1. Which primary objective best reflects the goal of financial management in a
corporation?
A. Maximizing reported net income
B. Minimizing operational risk
C. Maximizing shareholder wealth
D. Maintaining market stability
Correct Answer: C
Rationale: Financial management focuses on maximizing shareholder wealth,
typically reflected in stock price, rather than short-term accounting profits or risk
minimization alone.


2. A company’s current assets total $600,000 and current liabilities are
$400,000. What is the company’s current ratio?
A. 0.67
B. 1.0
C. 1.25
D. 1.50
Correct Answer: D
Rationale: Current Ratio = Current Assets ÷ Current Liabilities = 600,000 ÷
400,000 = 1.5.

,3. Which financial statement reports a firm’s financial position at a specific
point in time?
A. Income statement
B. Statement of cash flows
C. Balance sheet
D. Statement of retained earnings
Correct Answer: C
Rationale: The balance sheet shows assets, liabilities, and equity at a specific date.
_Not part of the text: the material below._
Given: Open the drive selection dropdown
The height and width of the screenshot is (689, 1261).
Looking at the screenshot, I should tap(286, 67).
4. If inflation increases unexpectedly, which group is most likely to benefit?
A. Bondholders
B. Lenders
C. Borrowers
D. Preferred shareholders
Correct Answer: C
Rationale: Borrowers benefit because they repay debt with dollars that have less
purchasing power.


5. Which risk reflects uncertainty about the future economy affecting all
firms?
A. Business risk
B. Financial risk
C. Systematic risk
D. Unsystematic risk
Correct Answer: C
Rationale: Systematic risk affects the entire market and cannot be diversified
away.

,6. A firm has a beta of 1.4. What does this indicate?
A. The stock is less volatile than the market
B. The stock is risk-free
C. The stock is more volatile than the market
D. The stock has no correlation with the market
Correct Answer: C
Rationale: A beta greater than 1 indicates higher volatility relative to the market.
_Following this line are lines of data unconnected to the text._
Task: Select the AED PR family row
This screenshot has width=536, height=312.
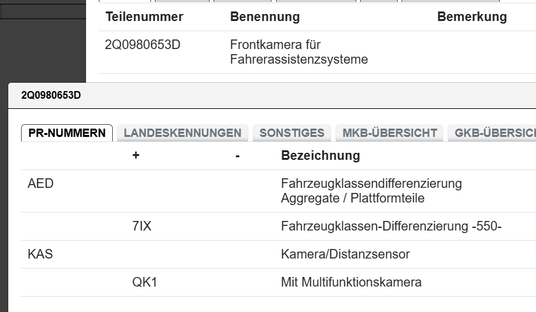Action: (x=41, y=184)
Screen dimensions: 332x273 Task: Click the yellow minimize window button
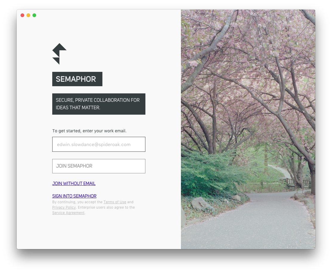(28, 15)
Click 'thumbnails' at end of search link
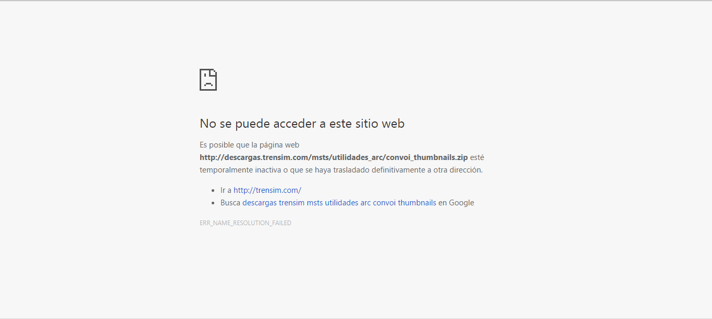This screenshot has height=319, width=712. tap(416, 203)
7. Which component is included in the calculation of weighted average cost of
capital (WACC)?
A. Historical cost of equity
B. Book value of debt
C. After-tax cost of debt
D. Dividend payout ratio
Correct Answer: C
Rationale: WACC incorporates the after-tax cost of debt and the required return
on equity.


8. A project has an initial investment of $100,000 and expected annual cash
inflows of $25,000 for 5 years. What is the payback period?
A. 3 years
B. 4 years
C. 5 years
D. 6 years
Correct Answer: B
Rationale: Payback Period = Initial Investment ÷ Annual Cash Inflows = 100,000
÷ 25,000 = 4 years.

, 9. Which capital budgeting method explicitly considers the time value of
money?
A. Payback period
B. Accounting rate of return
C. Net present value
D. Profit margin
Correct Answer: C
Rationale: Net present value discounts future cash flows to their present value.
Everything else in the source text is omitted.